Using UTC is correct, I never argued for something else.
the thing is that a point in tame doesn't *need* a timezone, it needs
just a reference point.

A timezone is needed to convert between calender (TimeDate) and a
point in time.
So if one wants to store a timezone somewhere (and not use it just
when converting between point in time and calender date), then I would
store it in calender date, because without it I cannot know to which
absolute time it refers, and a calendar date is already larger, and
the extra storage is probably not something one would care in typical
use of the calendar.

We're obviously thinking of very different use cases here. A SysTime is a specific point in time. It's exact. You can't possibly mistake it for any other point in time ever. It can effectively be displayed and manipulated in a particular time
zone, but it is an exact point in time with no ambiguity.

That is *exactly* my point SysTime is a point in time *not* a calender, the current apy tries too hard to make it behave like a calender, and the presence of a timezone in there reflects this

DateTime, on the other hand, could represent over 24 different points in time (and that's assuming that it doesn't hit a DST transition). It is not at all exact. It's exact enough for manipulating general dates and times, but it's not exact enough for doing anything that is concerned with being an unambiguous point in time. Sure, it _could_ be made to have a time zone, but that would complicate it further, and many uses wouldn't care at all. It's not associated with machine/system time at all. It's a conceptual point in time but is not an
actual, exact point in time in the manner that SysTime is.

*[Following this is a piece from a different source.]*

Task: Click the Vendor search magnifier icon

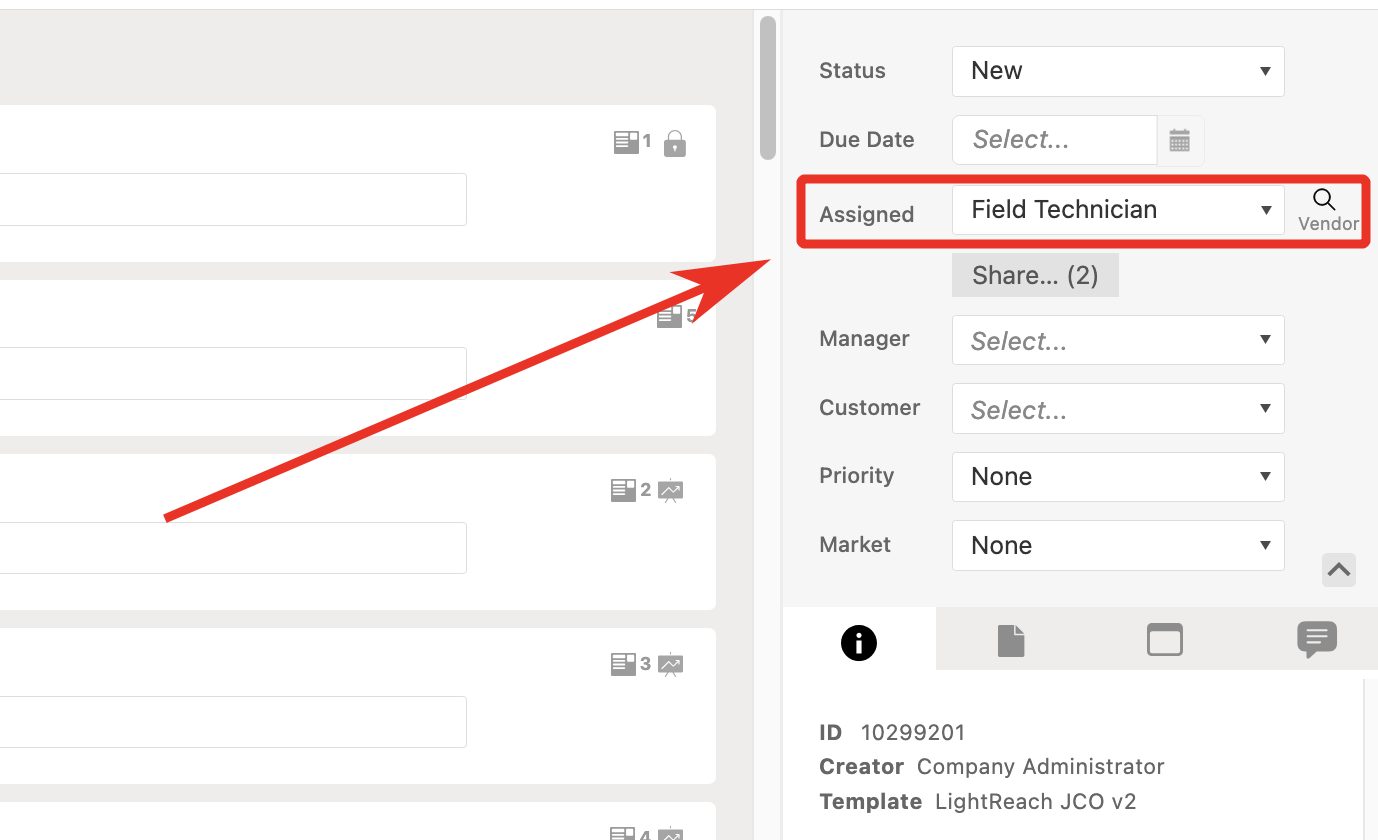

Then timezone should be only in the conversion routines between SysTime and DateTime.

SysTime is intended for anything that cares about machine/system time and/or dealing with exact, unambiguous points in time. Date/TimeOfDay/ DateTime are intended for calendar-based operations and aren't intended to need to care about exact, unambiguous times in the same manner. True, some calendar applications may care about time zone, but they can keep track of that and convert them to
SysTimes if necessary.

Again there is no reason to have a timezone in SysTime, probably it should be just in the conversion routines, and if one really wants to have it somewhere then I argue that it is better to put them in DateTime (makeing it behave like a point in time) rather than in SysTime (as now, making it behave like a calendar).

By having SysTime, the default time type deals with time zones and DST correctly without the programmer having to worry about it. That is _not_ true if the time
zone is not part of the equation.

what do you mean either one has to pass the timezone (and thus worry about it) or use the default one, how is that different from passing the timezone or not to a conversion routine?